In my visual art practice, I often collaborate with my family to make photographs that reveal what's invisible: movement, time, imagination, affection. Recently I've been working with ceramics, a medium that, like photography, deals with transformation and permanence but also failure and unpredictability. The uncertainty of firing clay reminded me of the analog darkroom's thrilling chemical wonder. In Mother, Mother Ocean, I'm using ceramic decals to transfer black and white photographs onto glazed clay panels that bear the marks of their making: cracks, imperfections and unexpected worlds of color.

These photographs document our family walks and swims along the Crescent Park shoreline near our home on the east side of the upper Narragansett Bay. The beaches here are a dichotomy: fairly bleak post-industrial port city meeting something more naturally hopeful. The ocean brings new trash and treasure to the shore daily. We try to never leave without a bag of both: the valued stuff like pottery, sea glass, coins (which abound from an early 1900s amusement park once here) and the less pleasing trash (the endless plastic) to dispose of more properly. While photographing, Marguerite's pure ecstatic joy coming upon a horseshoe crab molt, for example, was usually enough treasure for me, but occasionally I’d also pocket some trinkets found in the sand. Pieces of colorful glass, a porcelain button, or a bit of a tea cup made their way from the beach and onto my clay panels. Back in the studio, prior to the glaze firing, I’d place the flotsam directly on top with hopes of some alchemical results.

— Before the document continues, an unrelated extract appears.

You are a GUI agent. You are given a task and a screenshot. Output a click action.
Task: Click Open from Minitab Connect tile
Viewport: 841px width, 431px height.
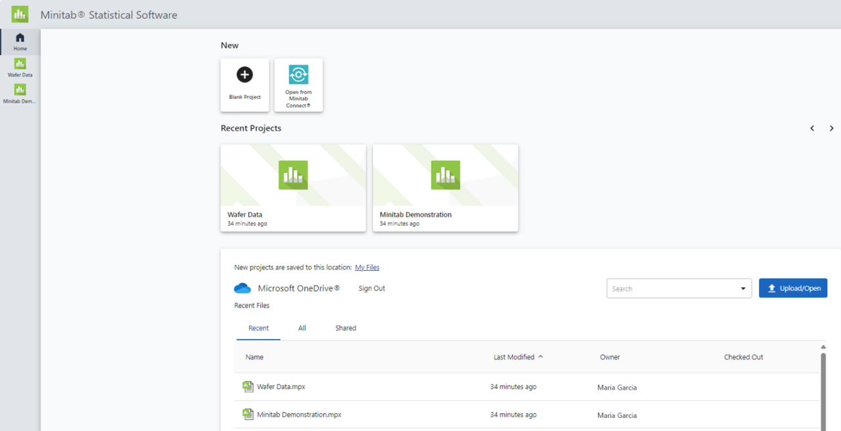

Initially I had planned for the ceramic aspect of this body of work to yield a neutral blank canvas, allowing the photograph to be primary, but the introduction of these found bits of history and my love of color made me too curious. I sprinkled on remnants of bright glazes, pigments and metals alongside what I’d foraged, welcoming the fortuitous tidepools that would form through heat, chemistry and luck. Following the glazing, the photographs were transferred onto the panels using specially printed decals which contain metalic pigments that are fired to permanence at high temperatures. Any interruption to my image from cracking or bubbling became most welcome. Intentional and accidental, permanent and fragile, all at once, I think of them as cradles or nests for my photographs. And, like any vessel meant to hold something precious, they show the strain of that responsibility, of trying to preserve something as impossible as a moment or a feeling, a childhood or even an entire bay.

Scott Alario was born in 1983 in New Haven, CT, and lives and works in Providence, RI. His works are included in the collections of the RISD Museum, the Colby College Museum of Art, Fidelity Investments Corporate Art Collection, and the SoHo House Art Collection, among others. Press includes, The New Yorker, American Photo, Collector Daily, Time LightBox, The Providence Journal, and Vice, among other publications. Alario received a BFA from the Massachusetts College of Art and Design in 2006 and an MFA in Photography from the Rhode Island School of Design in 2013. He is a member of the staff of the Art department at Providence College, Providence, RI, and has taught courses on photography at Brown University, Massachusetts College of Art and Design, RISD, and Alfred University, among others. The artist is also an accomplished experimental composer. Alario co-composed the musical scores for Nickel Boys (2024), and Hale County, This Morning, This Evening (2024), both directed by RaMell Ross. His co-score for Hale County, This Morning, This Evening (2024), was the recipient of the Best Music Score award from the 2018 Independent Documentary Association Awards. The artist’s first solo album, 'Sorry I'm Late,' produced by Alex Somers, Alario’s close friend and collaborator since 2024, was released in fall 2020.